[データセットのレコード]
┄┄┄┄┄┄

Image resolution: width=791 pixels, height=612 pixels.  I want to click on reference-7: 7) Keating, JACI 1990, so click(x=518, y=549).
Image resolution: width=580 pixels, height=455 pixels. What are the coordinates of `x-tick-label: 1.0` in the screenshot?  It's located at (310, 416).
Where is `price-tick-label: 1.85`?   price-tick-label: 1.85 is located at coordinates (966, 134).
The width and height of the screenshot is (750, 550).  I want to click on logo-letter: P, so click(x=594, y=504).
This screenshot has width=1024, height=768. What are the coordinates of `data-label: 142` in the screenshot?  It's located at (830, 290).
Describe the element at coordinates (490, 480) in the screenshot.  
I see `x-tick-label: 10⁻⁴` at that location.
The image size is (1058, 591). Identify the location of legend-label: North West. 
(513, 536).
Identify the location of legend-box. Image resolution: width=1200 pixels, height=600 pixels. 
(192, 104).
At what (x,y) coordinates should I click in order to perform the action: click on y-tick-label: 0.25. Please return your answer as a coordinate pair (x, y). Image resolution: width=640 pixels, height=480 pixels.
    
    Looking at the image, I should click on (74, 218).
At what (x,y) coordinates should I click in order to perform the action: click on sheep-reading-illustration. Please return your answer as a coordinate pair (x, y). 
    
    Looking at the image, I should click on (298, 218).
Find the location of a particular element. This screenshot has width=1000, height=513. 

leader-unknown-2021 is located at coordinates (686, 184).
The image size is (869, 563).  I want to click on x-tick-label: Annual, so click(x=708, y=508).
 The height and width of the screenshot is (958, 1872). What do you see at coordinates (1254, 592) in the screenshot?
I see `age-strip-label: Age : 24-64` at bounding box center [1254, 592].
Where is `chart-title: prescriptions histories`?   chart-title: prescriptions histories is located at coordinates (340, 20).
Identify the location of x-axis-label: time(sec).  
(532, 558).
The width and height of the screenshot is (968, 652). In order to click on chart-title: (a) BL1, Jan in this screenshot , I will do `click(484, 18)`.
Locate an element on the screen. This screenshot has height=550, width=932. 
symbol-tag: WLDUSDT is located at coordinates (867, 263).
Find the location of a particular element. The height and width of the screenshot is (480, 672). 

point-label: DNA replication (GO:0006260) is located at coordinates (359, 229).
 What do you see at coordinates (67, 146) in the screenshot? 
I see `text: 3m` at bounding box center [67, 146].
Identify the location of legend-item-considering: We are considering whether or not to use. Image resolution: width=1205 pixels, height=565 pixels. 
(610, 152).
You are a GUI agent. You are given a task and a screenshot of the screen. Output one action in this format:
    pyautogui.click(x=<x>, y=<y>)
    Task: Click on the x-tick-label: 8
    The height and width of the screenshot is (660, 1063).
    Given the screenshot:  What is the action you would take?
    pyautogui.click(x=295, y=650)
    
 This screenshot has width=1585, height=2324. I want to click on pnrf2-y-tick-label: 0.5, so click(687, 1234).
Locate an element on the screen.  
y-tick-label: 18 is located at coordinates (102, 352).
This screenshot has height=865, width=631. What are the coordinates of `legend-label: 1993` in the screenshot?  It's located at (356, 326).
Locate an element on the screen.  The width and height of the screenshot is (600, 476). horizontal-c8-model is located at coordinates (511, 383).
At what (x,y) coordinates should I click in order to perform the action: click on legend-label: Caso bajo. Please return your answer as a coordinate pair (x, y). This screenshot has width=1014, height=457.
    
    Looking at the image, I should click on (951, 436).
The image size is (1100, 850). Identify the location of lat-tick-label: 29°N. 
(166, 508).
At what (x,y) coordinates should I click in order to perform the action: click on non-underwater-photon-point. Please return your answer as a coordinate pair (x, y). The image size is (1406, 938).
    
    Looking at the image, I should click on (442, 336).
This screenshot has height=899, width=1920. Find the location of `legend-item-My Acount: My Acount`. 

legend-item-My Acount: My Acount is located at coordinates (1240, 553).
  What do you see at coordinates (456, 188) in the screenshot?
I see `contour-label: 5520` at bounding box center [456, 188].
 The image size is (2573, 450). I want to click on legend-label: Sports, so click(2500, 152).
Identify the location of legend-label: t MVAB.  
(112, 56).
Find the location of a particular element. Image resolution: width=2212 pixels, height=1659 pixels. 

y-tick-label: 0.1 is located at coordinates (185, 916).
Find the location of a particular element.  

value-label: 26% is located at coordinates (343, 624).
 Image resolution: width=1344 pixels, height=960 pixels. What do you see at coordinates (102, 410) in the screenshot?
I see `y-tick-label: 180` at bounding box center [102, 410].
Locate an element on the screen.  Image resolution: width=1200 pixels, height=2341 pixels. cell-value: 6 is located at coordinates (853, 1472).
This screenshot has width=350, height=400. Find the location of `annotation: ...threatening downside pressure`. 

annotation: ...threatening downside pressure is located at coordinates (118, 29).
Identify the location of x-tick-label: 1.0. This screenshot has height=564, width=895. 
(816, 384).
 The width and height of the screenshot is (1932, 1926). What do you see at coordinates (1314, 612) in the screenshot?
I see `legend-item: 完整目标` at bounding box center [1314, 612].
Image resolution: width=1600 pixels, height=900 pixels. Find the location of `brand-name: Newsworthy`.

┄┄┄┄┄┄

• 実施する課題: 上のレコードから、「click on sheep-reading-illustration.」を含む行から「leader-unknown-2021 is located」を含む行までを、両端の行も含めて、一字一句変えずに抜き出してください。

• 完了した課題:
At what (x,y) coordinates should I click in order to perform the action: click on sheep-reading-illustration. Please return your answer as a coordinate pair (x, y). 
    
    Looking at the image, I should click on (298, 218).
Find the location of a particular element. This screenshot has width=1000, height=513. 

leader-unknown-2021 is located at coordinates (686, 184).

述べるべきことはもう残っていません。